EXERCISE GOAL » Each record below must be returned exactly, with no line left out.

(Stored items)
-*-*-

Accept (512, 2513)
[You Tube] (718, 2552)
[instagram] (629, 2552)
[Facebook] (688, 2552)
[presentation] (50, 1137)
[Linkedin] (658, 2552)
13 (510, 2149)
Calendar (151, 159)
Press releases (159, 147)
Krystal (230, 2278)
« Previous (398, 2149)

-*-*-

RESPONSE BOX »
Accept (512, 2513)
[You Tube] (718, 2552)
[instagram] (629, 2552)
[Facebook] (688, 2552)
[presentation] (50, 1137)
[Linkedin] (658, 2552)
13 (510, 2149)
Calendar (151, 159)
Press releases (159, 147)
Krystal (230, 2278)
« Previous (398, 2149)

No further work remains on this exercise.